**Exercise**
Please list each line of the records below that contains the word "screenshot".

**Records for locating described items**
== == ==

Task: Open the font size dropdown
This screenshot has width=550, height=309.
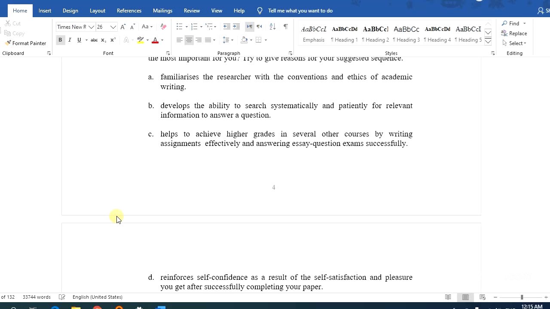Action: [x=113, y=27]
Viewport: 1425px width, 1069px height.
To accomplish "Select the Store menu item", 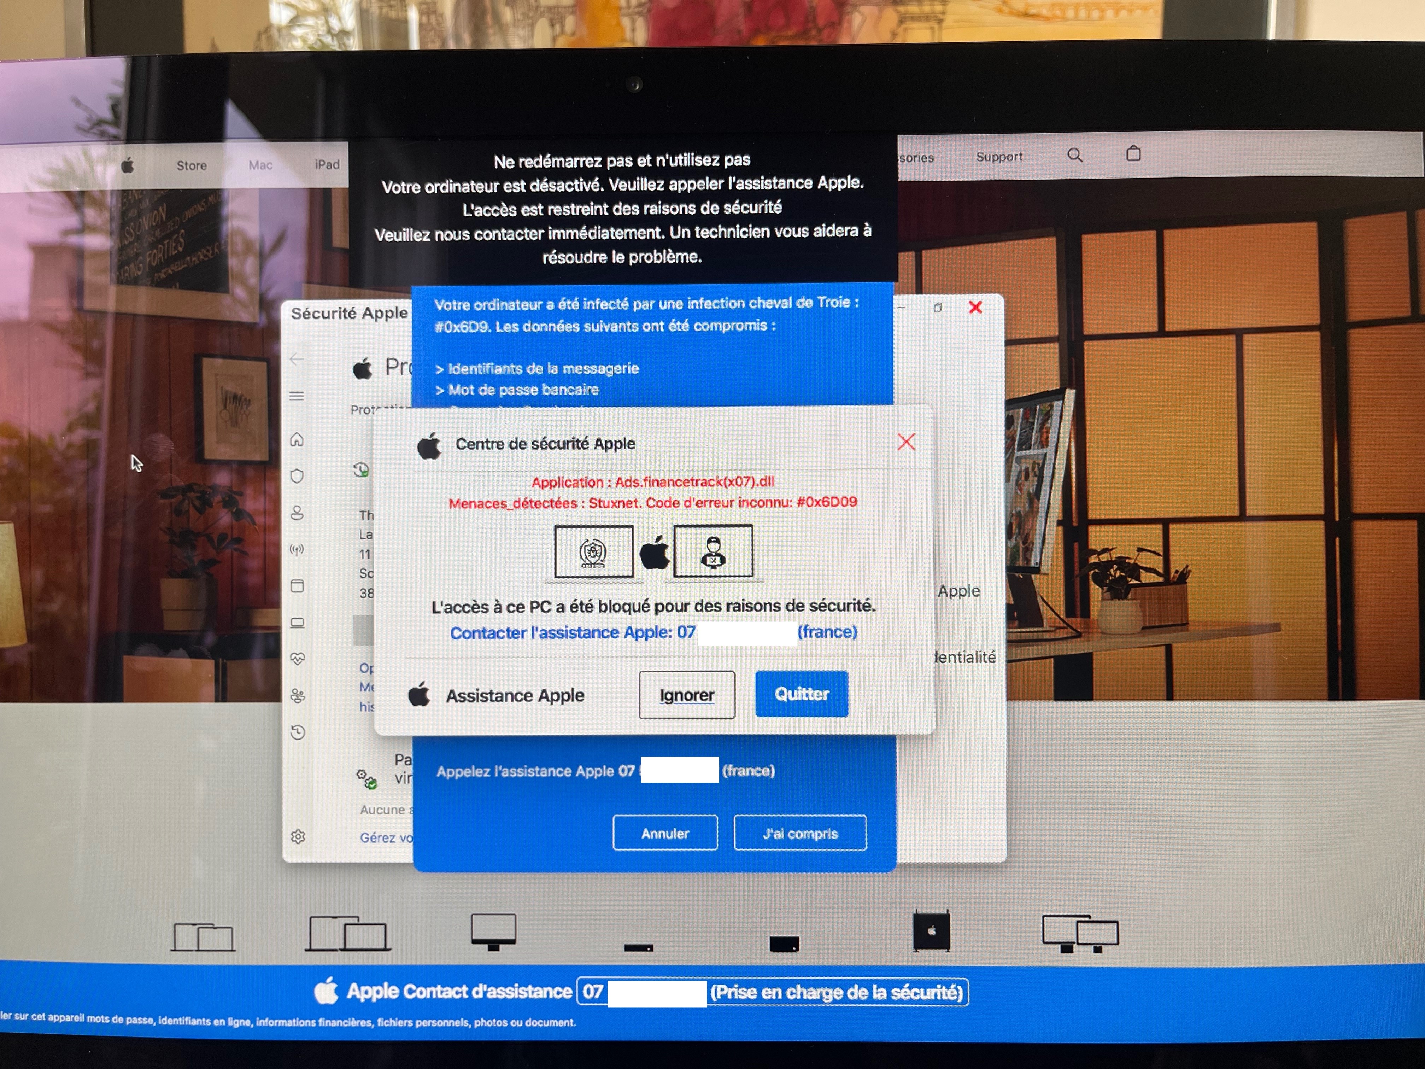I will (x=191, y=166).
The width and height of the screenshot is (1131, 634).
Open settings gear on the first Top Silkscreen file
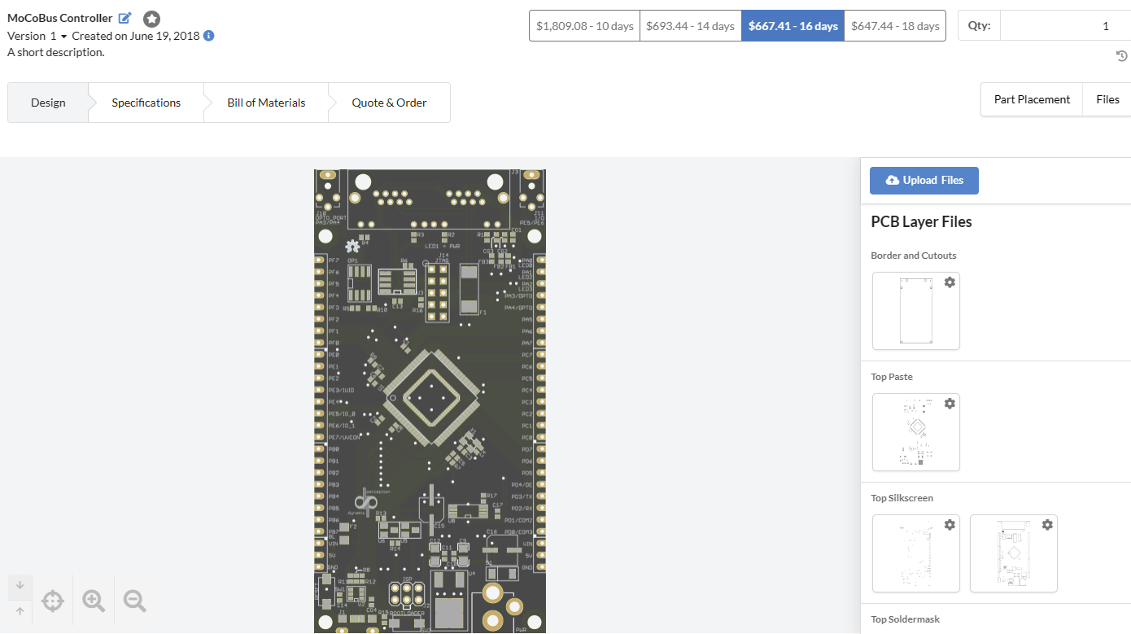click(x=950, y=524)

== == ==

**Exercise result**
This screenshot has width=550, height=309.
The width and height of the screenshot is (1131, 634).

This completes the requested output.